[Saved data entries]
=== Section Start ===
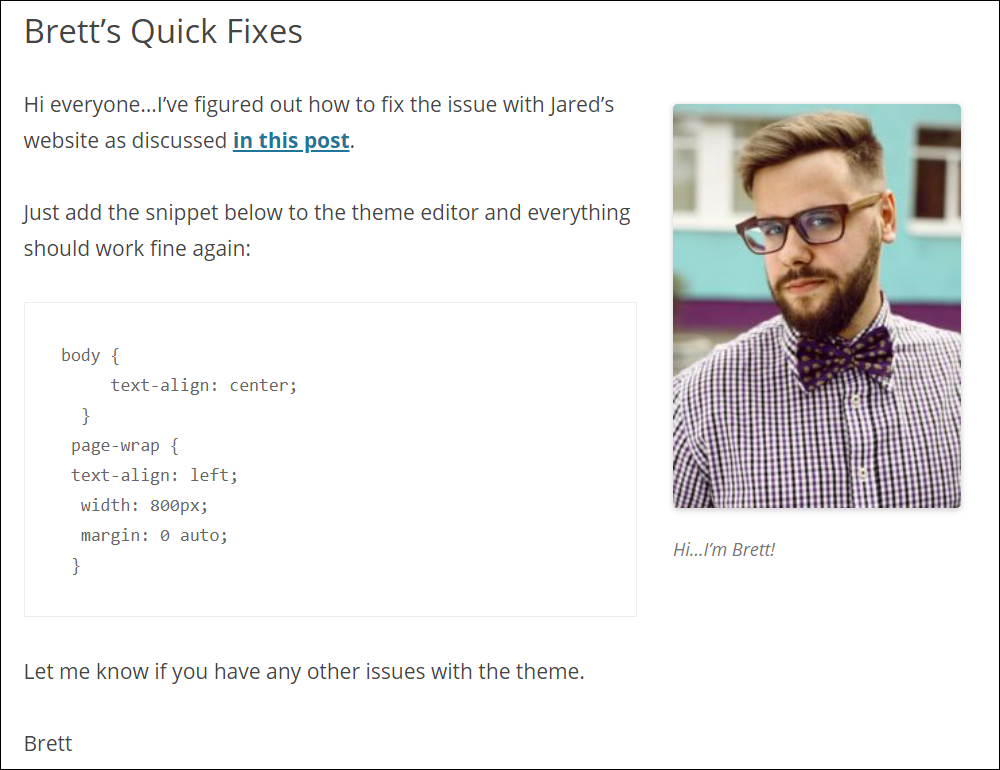This screenshot has width=1000, height=770.
Task: Click Brett's portrait photo
Action: coord(816,306)
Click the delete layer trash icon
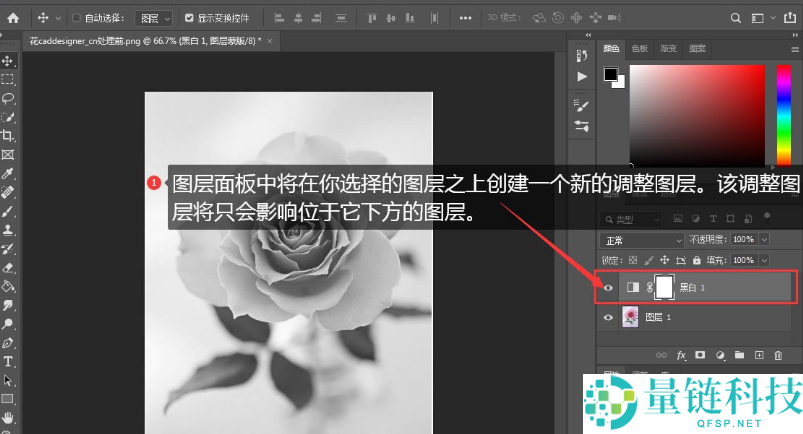 click(778, 355)
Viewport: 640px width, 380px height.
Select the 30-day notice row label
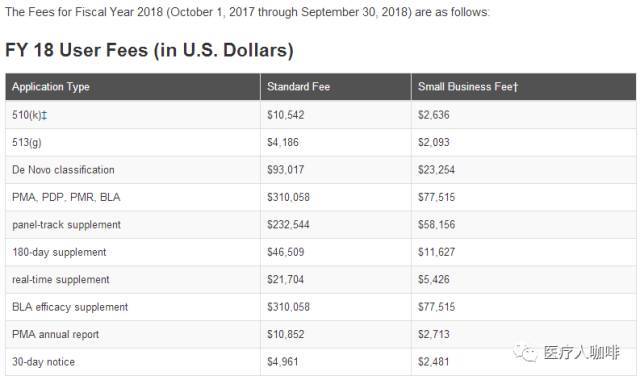[x=43, y=362]
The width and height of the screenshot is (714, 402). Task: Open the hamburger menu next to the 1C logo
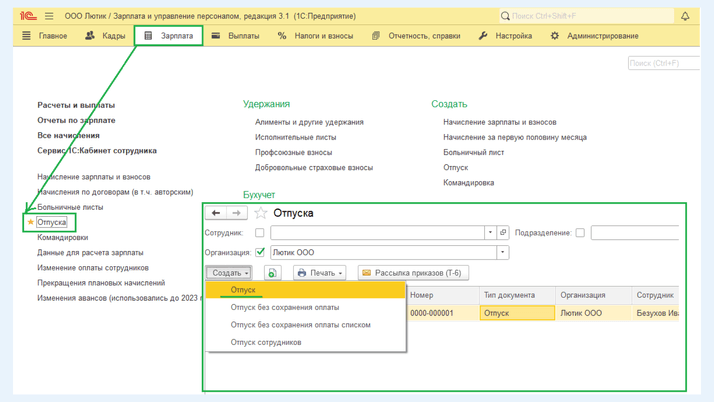pyautogui.click(x=48, y=16)
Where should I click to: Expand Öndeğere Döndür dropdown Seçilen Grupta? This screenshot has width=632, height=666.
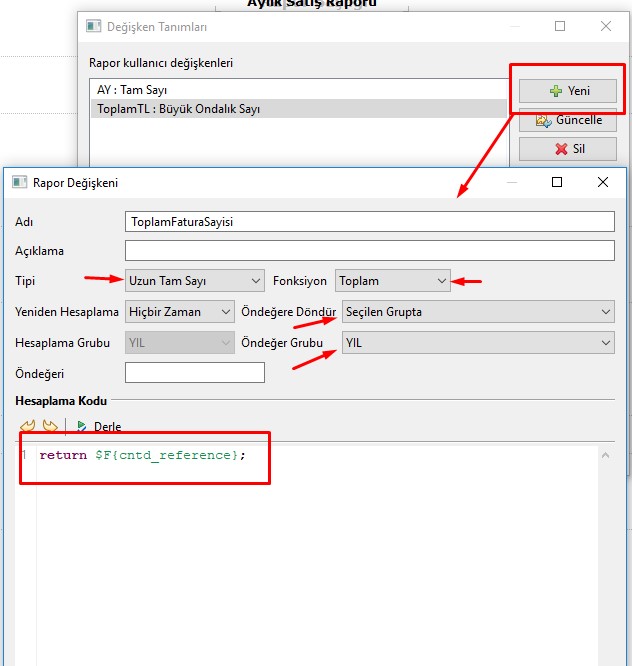pos(477,312)
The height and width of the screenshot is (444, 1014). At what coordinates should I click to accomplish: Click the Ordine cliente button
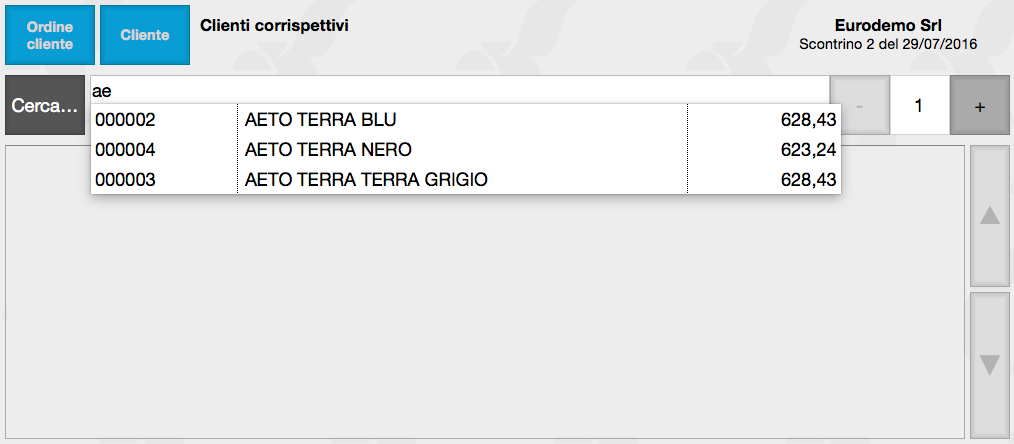pyautogui.click(x=50, y=35)
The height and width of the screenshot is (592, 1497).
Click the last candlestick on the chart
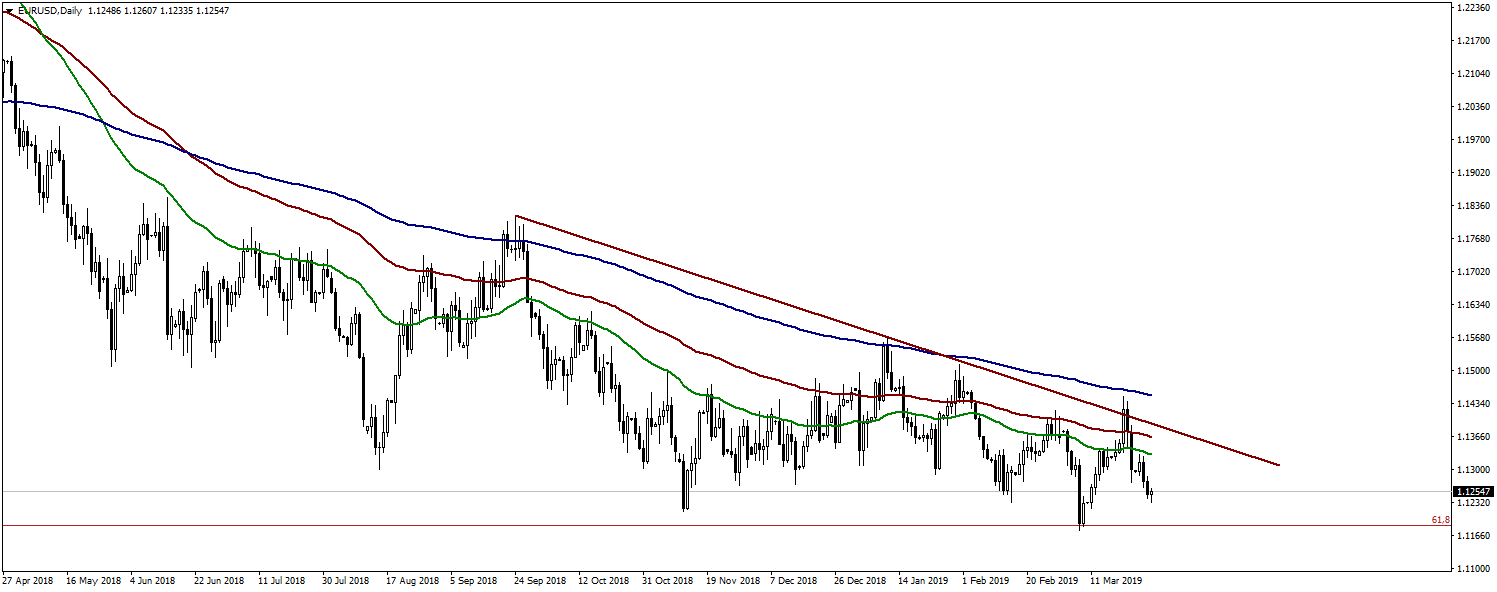coord(1151,492)
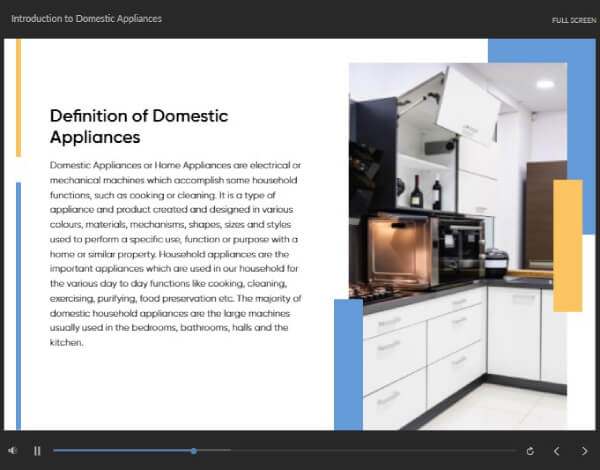Advance to the next slide
Screen dimensions: 600x470
pyautogui.click(x=584, y=451)
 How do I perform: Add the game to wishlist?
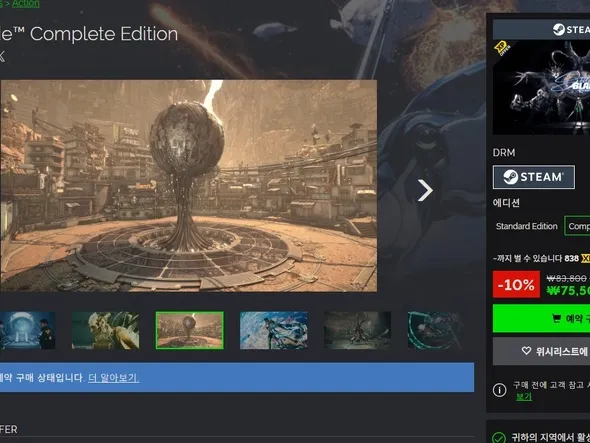tap(541, 351)
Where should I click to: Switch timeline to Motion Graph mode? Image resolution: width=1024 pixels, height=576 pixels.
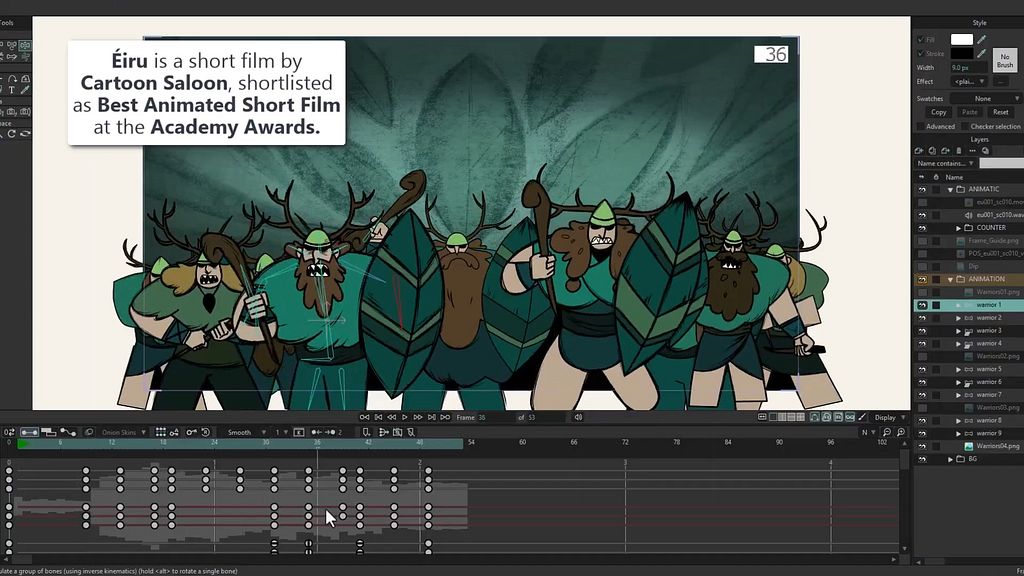pos(68,432)
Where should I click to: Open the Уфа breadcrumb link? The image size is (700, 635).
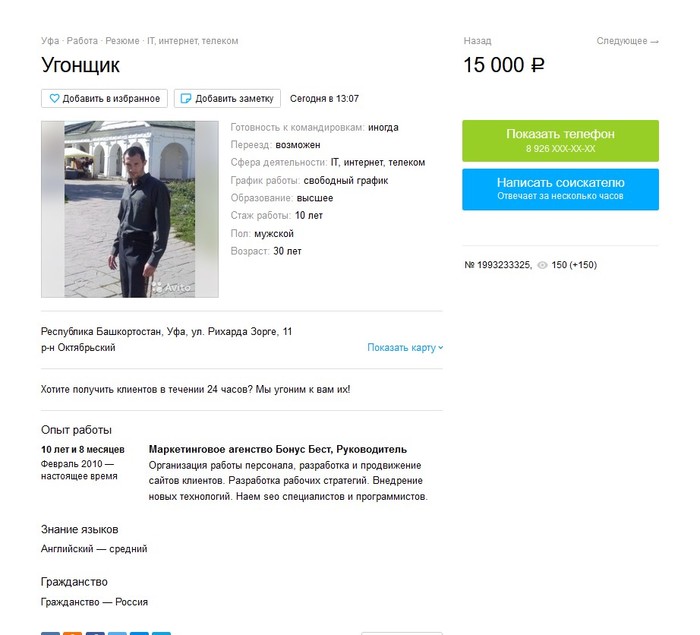(50, 41)
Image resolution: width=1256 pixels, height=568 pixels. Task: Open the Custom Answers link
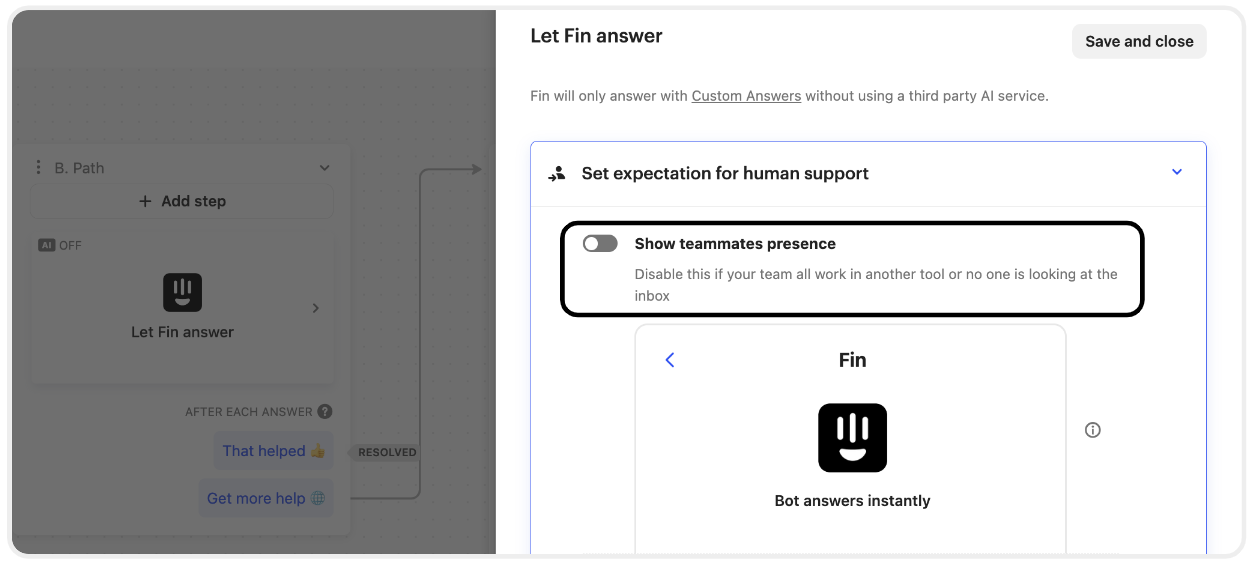(746, 96)
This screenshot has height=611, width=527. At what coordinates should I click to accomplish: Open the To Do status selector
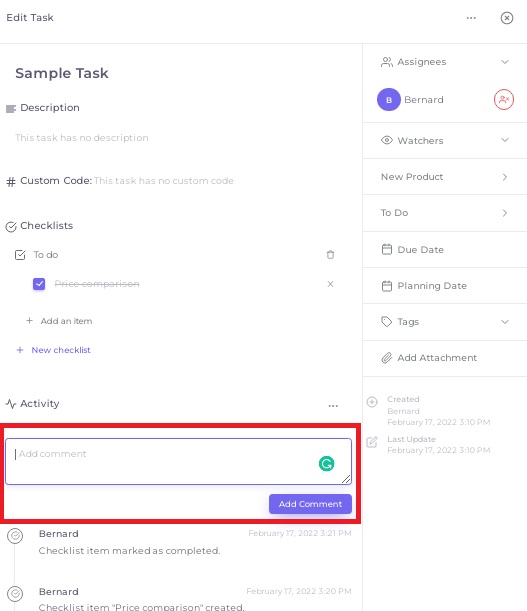pyautogui.click(x=445, y=213)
=== Section End ===
_DIRECTIONS_
Beginning with the line that contains "Click the last candlestick on the chart" and ending with the last line of the data, restate each line word for word. Exclude the pictures.

_SOLUTION_
Click the last candlestick on the chart
coord(1151,492)
Advance to the next slide
Screen dimensions: 600x470
pyautogui.click(x=584, y=451)
 How do I perform: Add the game to wishlist?
tap(541, 351)
Where should I click to: Switch timeline to Motion Graph mode? Image resolution: width=1024 pixels, height=576 pixels.
pos(68,432)
Where should I click to: Open the Уфа breadcrumb link? The image size is (700, 635).
(50, 41)
Image resolution: width=1256 pixels, height=568 pixels. Task: Open the Custom Answers link
(746, 96)
This screenshot has height=611, width=527. At what coordinates should I click to accomplish: Open the To Do status selector
pyautogui.click(x=445, y=213)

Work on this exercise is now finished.